Connecting Decentralized Storage Solutions to Your Web 3.0 Applications

One thing has become increasingly clear: Web 3.0 (AKA “web3”) is coming soon, and some even expect it to fully emerge in 2022. Web 3.0 also promises to alter many of the internet’s core mechanisms. One key ingredient is decentralization. While many of today’s applications are centralized — where authorities serve and manage data through one primary server — Web 3.0 apps will leverage distributed systems.

JT Olio, Marton Elek, and Krista Spriggs analyzed these trends during their presentation, “Docker and Web 3.0 — Using Docker to Utilize Decentralized Infrastructure and Build Decentralized Apps.” Accordingly, they discussed how containerization and tooling have eased this transition.

JT discusses Web 1.0 and Web 2.0, and how priorities have changed.

We also have unique considerations for storage and usage of decentralized data. How do we tap into it? How does that approach work with decentralized nodes or federated systems? We’ll cover one excellent way to approach this, then outline another use case that’s even simpler. Let’s jump in.

Example #1: Using a Storage Bucket as a Directory

The process of deploying your decentralized application (dApp) differs slightly from traditional methods. Your users will access app data that’s distributed across multiple volunteer nodes — or even federated storage nodes. Since it’s distributed, this data doesn’t live on a central server with strictly-delegated access.

This requires something of a shared gateway bridge between your storage nodes and users themselves. As Marton shared, this shared bridge works well with local bridges and native support. You can even use this solution with Kubernetes, which Krista explained throughout Demo #1. We’ll tackle that example now, and explain how you can achieve similar results with other tooling.

Screen shot 2022 05 18 at 3. 15. 17 pm

Prerequisites

An active Kubernetes v1.13+ deployment
Your database (PostgreSQL, in this instance)
Your Decentralized Cloud Storage (DCS) solution
The Container Storage Interface (CSI) for S3 (by ctrox, via GitHub)

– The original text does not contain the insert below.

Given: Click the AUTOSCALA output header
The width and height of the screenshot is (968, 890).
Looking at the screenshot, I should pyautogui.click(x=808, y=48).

Kubernetes 1.13+ is needed for compatibility with the CSI. Using Postgres lets you both store and backup your data to other accessible locations, which can also benefit the user. Your DCS serves as the location for this backup. The best part is that this works for most any application you’re already familiar with.

Mount the DCS Bucket Within Your Kubernetes Container

To help decentralize your storage, you’ll use CSI for S3 to point to your own gateway as opposed to an S3 endpoint. CSI’s key advantage is that it lets you “dynamically allocate buckets and mount them via a fuse mount into any container.”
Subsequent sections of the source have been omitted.